Avaliação do crescimento de suínos de raça alentejana submetidos a acabamento intensivo até elevado peso de abate

Detalhes bibliográficos
Autor(a) principal: Roque, António Joaquim Cruz
Data de Publicação: 2017
Tipo de documento: Dissertação
Idioma: por
Título da fonte: Repositórios Científicos de Acesso Aberto de Portugal (RCAAP)
Texto Completo: http://hdl.handle.net/10400.15/2318
Resumo: A raça Alentejana é uma raça suína autóctone, com solar na região do Alentejo, associada desde sempre a sistemas de produção extensivos, onde esta população é explorada em harmonia com as condições do meio, convertendo de forma eficiente os frutos do montado, lande e bolota, em carne e gordura.

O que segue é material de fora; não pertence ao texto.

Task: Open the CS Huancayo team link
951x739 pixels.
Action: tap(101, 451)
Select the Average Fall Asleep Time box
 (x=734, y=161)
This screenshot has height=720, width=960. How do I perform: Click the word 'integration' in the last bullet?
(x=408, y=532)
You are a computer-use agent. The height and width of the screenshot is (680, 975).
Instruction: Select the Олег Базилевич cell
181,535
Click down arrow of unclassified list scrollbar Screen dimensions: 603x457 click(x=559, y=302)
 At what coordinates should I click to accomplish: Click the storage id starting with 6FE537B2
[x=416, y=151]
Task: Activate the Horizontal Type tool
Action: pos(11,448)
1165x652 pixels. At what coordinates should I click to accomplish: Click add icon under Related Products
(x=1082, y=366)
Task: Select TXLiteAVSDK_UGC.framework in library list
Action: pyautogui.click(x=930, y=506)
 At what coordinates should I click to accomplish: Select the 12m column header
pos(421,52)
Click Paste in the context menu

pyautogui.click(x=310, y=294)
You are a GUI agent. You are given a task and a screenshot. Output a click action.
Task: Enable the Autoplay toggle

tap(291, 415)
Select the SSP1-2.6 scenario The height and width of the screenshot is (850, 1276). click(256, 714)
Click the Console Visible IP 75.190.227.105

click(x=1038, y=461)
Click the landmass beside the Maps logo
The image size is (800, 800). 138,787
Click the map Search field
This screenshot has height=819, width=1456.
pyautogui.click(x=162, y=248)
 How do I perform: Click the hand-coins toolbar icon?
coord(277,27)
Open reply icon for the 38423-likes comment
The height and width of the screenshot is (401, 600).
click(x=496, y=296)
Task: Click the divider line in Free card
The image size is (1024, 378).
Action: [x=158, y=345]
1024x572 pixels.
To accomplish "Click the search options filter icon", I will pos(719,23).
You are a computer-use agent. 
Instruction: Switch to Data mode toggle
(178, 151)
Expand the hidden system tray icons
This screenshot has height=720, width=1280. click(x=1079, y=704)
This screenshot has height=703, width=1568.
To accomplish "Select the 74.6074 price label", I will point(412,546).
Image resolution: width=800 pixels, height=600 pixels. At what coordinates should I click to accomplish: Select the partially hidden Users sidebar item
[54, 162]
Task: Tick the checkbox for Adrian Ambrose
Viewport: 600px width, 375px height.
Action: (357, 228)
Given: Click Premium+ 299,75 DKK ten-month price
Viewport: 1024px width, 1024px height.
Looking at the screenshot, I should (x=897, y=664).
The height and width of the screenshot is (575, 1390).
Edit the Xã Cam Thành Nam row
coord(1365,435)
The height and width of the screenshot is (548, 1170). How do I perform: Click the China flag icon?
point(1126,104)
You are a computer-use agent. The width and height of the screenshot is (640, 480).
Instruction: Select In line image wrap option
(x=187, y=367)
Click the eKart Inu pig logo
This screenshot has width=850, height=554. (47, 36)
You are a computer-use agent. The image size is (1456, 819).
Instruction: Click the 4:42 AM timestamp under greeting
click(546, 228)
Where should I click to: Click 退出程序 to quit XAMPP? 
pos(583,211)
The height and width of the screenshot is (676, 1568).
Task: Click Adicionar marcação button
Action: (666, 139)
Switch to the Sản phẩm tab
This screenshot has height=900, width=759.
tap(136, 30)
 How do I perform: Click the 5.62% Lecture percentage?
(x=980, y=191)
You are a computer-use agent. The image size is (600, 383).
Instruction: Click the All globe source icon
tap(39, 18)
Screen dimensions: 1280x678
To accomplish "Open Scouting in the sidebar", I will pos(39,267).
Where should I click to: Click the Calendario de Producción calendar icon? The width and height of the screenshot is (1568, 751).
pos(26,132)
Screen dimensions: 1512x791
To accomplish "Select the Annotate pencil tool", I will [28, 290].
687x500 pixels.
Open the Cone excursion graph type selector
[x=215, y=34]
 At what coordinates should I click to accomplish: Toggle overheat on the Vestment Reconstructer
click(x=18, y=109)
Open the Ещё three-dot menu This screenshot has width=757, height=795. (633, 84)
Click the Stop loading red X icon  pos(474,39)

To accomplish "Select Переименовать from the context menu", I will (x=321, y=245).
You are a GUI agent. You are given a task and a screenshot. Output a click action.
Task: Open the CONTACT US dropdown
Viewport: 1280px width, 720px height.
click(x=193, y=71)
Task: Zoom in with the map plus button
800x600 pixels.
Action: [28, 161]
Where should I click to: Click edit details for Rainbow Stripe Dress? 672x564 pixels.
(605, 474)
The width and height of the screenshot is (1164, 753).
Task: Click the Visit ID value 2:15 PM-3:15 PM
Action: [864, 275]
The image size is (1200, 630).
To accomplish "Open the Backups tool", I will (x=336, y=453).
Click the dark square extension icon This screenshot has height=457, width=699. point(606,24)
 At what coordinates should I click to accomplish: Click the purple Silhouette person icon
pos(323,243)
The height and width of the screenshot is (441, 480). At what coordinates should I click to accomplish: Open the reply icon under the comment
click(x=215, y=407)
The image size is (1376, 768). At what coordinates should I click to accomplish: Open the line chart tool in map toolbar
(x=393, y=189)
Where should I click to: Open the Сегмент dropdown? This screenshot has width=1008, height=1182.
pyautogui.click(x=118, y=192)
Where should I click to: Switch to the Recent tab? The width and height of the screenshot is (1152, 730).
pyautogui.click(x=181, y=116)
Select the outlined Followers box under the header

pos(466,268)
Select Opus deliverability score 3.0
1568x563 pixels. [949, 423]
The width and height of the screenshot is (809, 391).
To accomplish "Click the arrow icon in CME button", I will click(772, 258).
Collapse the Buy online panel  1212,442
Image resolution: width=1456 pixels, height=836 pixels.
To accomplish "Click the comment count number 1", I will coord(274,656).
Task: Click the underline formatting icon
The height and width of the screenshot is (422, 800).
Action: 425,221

No entanto, a montanheira é um recurso limitado e os sistemas extensivos têm vindo a ser complementados por sistemas semi-extensivos ou até mesmo por alguns sistemas semi-intensivos, embora os animais continuem a fazer o acabamento nos montados. O presente estudo teve como objetivo avaliar o desempenho produtivo de suínos castrados de raça Alentejana, sujeitos a engorda intensiva, até um peso elevado de abate, no que concerne ao seu crescimento e índice de conversão, bem como a deposição de gordura e músculo ao longo do tempo. Avaliou-se o desempenho produtivo, bem como a deposição de gordura e espessura do músculo, em 30 porcos castrados de raça Alentejana, ao longo do crescimento intensivo dos 50 aos 160 kg de peso vivo. Procedeu-se a pesagens regulares dos animais e ao controlo individual e diário da ingestão de alimento, à medição da espessura da gordura subcutânea dorsal, da espessura da gordura subcutânea lombar e da espessura do músculo Longissimus dorsi, quando os animais atingiram os pesos vivos aproximados de 60, 90, 120 e 160 kg. O ganho médio diário dos animais foi aceitável (831 ± 83 g), mas o índice de conversão alimentar elevado (4,98 ± 0,44). Observou-se uma grande acumulação de gordura subcutânea dorsal e lombar (GD5 de 5,77 ± 0,72 cm e GL5 de 5,10 ± 0,75 cm), e um aumento relativo da espessura do músculo, com o aumento do peso do animal (60 kg de PV, 2,49 ± 0,41 cm e 160 kg de PV, 5,53 ± 0,66 cm). Verificou-se que, com algum grau de fiabilidade, consegue-se predizer o índice de conversão alimentar com base no ganho médio diário dos animais, pela equação IC = 9,16641 - 0,005033 x GMD (R2 =0,873).Relativamente às correlações entre as variáveis em estudo, o ganho médio diário apresentou a menor correlação com o índice de conversão alimentar (-0,93; p<0,05). Também a correlação entre a ingestão alimentar e o ganho de peso não foi elevada (0,41; p<0,05). As espessuras da gordura subcutânea (GD e GL), apresentaram uma forte correlação com a ingestão alimentar e com o índice de conversão alimentar, refletindo a elevada capacidade adipogénica desta raça suína.